[Collected data]
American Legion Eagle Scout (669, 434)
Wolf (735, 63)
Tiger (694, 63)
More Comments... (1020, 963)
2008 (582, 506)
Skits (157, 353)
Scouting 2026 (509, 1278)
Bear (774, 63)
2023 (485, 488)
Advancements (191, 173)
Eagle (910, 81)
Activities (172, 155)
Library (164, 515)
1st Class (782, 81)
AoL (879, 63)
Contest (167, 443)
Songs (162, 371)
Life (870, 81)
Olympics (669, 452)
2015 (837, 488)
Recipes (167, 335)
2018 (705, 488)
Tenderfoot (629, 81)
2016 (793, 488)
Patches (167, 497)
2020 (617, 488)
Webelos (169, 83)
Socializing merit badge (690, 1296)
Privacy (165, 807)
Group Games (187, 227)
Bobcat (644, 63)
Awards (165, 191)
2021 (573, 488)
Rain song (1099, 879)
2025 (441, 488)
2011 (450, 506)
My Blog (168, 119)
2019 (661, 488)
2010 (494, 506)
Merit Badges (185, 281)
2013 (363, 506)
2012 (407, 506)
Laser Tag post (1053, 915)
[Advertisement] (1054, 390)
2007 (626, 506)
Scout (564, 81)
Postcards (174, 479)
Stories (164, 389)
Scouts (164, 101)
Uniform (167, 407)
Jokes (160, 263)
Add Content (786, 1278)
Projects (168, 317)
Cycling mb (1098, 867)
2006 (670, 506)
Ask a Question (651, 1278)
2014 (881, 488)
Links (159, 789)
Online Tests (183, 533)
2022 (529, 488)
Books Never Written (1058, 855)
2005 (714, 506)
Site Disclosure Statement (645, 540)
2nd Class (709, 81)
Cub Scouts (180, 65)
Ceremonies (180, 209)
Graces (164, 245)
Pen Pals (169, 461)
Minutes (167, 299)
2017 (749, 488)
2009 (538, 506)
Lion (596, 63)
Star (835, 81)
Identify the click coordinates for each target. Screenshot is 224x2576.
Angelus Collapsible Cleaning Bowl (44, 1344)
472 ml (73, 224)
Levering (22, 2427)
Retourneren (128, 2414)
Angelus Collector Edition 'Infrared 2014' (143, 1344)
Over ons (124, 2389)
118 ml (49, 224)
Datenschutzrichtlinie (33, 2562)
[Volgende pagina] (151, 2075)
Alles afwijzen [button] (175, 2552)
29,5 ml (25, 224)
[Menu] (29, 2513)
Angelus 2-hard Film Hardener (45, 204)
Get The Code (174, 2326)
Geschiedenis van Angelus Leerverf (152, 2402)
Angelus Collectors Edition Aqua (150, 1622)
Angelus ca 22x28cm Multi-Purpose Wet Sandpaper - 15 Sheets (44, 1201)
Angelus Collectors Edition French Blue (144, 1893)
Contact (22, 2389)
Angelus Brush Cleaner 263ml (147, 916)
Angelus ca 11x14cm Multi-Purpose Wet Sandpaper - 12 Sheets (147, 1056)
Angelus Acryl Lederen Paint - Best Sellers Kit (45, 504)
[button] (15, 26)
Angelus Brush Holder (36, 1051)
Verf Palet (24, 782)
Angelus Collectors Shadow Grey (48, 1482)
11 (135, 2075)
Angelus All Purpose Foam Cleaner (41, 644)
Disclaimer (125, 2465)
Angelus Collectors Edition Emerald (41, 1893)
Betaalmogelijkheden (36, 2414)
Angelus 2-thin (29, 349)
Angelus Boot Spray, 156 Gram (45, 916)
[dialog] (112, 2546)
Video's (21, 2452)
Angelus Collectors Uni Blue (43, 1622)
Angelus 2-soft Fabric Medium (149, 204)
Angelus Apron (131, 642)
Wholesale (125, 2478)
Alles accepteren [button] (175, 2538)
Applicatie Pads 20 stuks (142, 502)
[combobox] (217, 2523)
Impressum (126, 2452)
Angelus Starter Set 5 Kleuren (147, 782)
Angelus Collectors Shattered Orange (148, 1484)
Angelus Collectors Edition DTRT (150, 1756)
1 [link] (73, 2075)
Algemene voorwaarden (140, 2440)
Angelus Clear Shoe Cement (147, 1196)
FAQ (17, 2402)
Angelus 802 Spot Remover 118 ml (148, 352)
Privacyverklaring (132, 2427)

▶ [AIM OF THE TASK] Could you retype every record above exactly as written?

▶ [REPLY TO THE TASK]
American Legion Eagle Scout (669, 434)
Wolf (735, 63)
Tiger (694, 63)
More Comments... (1020, 963)
2008 (582, 506)
Skits (157, 353)
Scouting 2026 (509, 1278)
Bear (774, 63)
2023 (485, 488)
Advancements (191, 173)
Eagle (910, 81)
Activities (172, 155)
Library (164, 515)
1st Class (782, 81)
AoL (879, 63)
Contest (167, 443)
Songs (162, 371)
Life (870, 81)
Olympics (669, 452)
2015 (837, 488)
Recipes (167, 335)
2018 (705, 488)
Tenderfoot (629, 81)
2016 (793, 488)
Patches (167, 497)
2020 (617, 488)
Webelos (169, 83)
Socializing merit badge (690, 1296)
Privacy (165, 807)
Group Games (187, 227)
Bobcat (644, 63)
Awards (165, 191)
2021 (573, 488)
Rain song (1099, 879)
2025 (441, 488)
2011 (450, 506)
My Blog (168, 119)
2019 (661, 488)
2010 (494, 506)
Merit Badges (185, 281)
2013 (363, 506)
2012 (407, 506)
Laser Tag post (1053, 915)
[Advertisement] (1054, 390)
2007 (626, 506)
Scout (564, 81)
Postcards (174, 479)
Stories (164, 389)
Scouts (164, 101)
Uniform (167, 407)
Jokes (160, 263)
Add Content (786, 1278)
Projects (168, 317)
Cycling mb (1098, 867)
2006 (670, 506)
Ask a Question (651, 1278)
2014 (881, 488)
Links (159, 789)
Online Tests (183, 533)
2022 (529, 488)
Books Never Written (1058, 855)
2005 (714, 506)
Site Disclosure Statement (645, 540)
2nd Class (709, 81)
Cub Scouts (180, 65)
Ceremonies (180, 209)
Graces (164, 245)
Pen Pals (169, 461)
Minutes (167, 299)
2017 (749, 488)
2009 (538, 506)
Lion (596, 63)
Star (835, 81)
Identify the click coordinates for each target. Screenshot is 224x2576.
Angelus Collapsible Cleaning Bowl (44, 1344)
472 ml (73, 224)
Levering (22, 2427)
Retourneren (128, 2414)
Angelus Collector Edition 'Infrared 2014' (143, 1344)
Over ons (124, 2389)
118 ml (49, 224)
Datenschutzrichtlinie (33, 2562)
[Volgende pagina] (151, 2075)
Alles afwijzen [button] (175, 2552)
29,5 ml (25, 224)
[Menu] (29, 2513)
Angelus 2-hard Film Hardener (45, 204)
Get The Code (174, 2326)
Geschiedenis van Angelus Leerverf (152, 2402)
Angelus Collectors Edition Aqua (150, 1622)
Angelus ca 22x28cm Multi-Purpose Wet Sandpaper - 15 Sheets (44, 1201)
Angelus Collectors Edition French Blue (144, 1893)
Contact (22, 2389)
Angelus Brush Cleaner 263ml (147, 916)
Angelus ca 11x14cm Multi-Purpose Wet Sandpaper - 12 Sheets (147, 1056)
Angelus Acryl Lederen Paint - Best Sellers Kit (45, 504)
[button] (15, 26)
Angelus Brush Holder (36, 1051)
Verf Palet (24, 782)
Angelus Collectors Shadow Grey (48, 1482)
11 (135, 2075)
Angelus All Purpose Foam Cleaner (41, 644)
Disclaimer (125, 2465)
Angelus Collectors Edition Emerald (41, 1893)
Betaalmogelijkheden (36, 2414)
Angelus 2-thin (29, 349)
Angelus Boot Spray, 156 Gram (45, 916)
[dialog] (112, 2546)
Video's (21, 2452)
Angelus Collectors Uni Blue (43, 1622)
Angelus 2-soft Fabric Medium (149, 204)
Angelus Apron (131, 642)
Wholesale (125, 2478)
Alles accepteren [button] (175, 2538)
Applicatie Pads 20 stuks (142, 502)
[combobox] (217, 2523)
Impressum (126, 2452)
Angelus Starter Set 5 Kleuren (147, 782)
Angelus Collectors Shattered Orange (148, 1484)
Angelus Collectors Edition DTRT (150, 1756)
1 [link] (73, 2075)
Algemene voorwaarden (140, 2440)
Angelus Clear Shoe Cement (147, 1196)
FAQ (17, 2402)
Angelus 802 Spot Remover 118 ml (148, 352)
Privacyverklaring (132, 2427)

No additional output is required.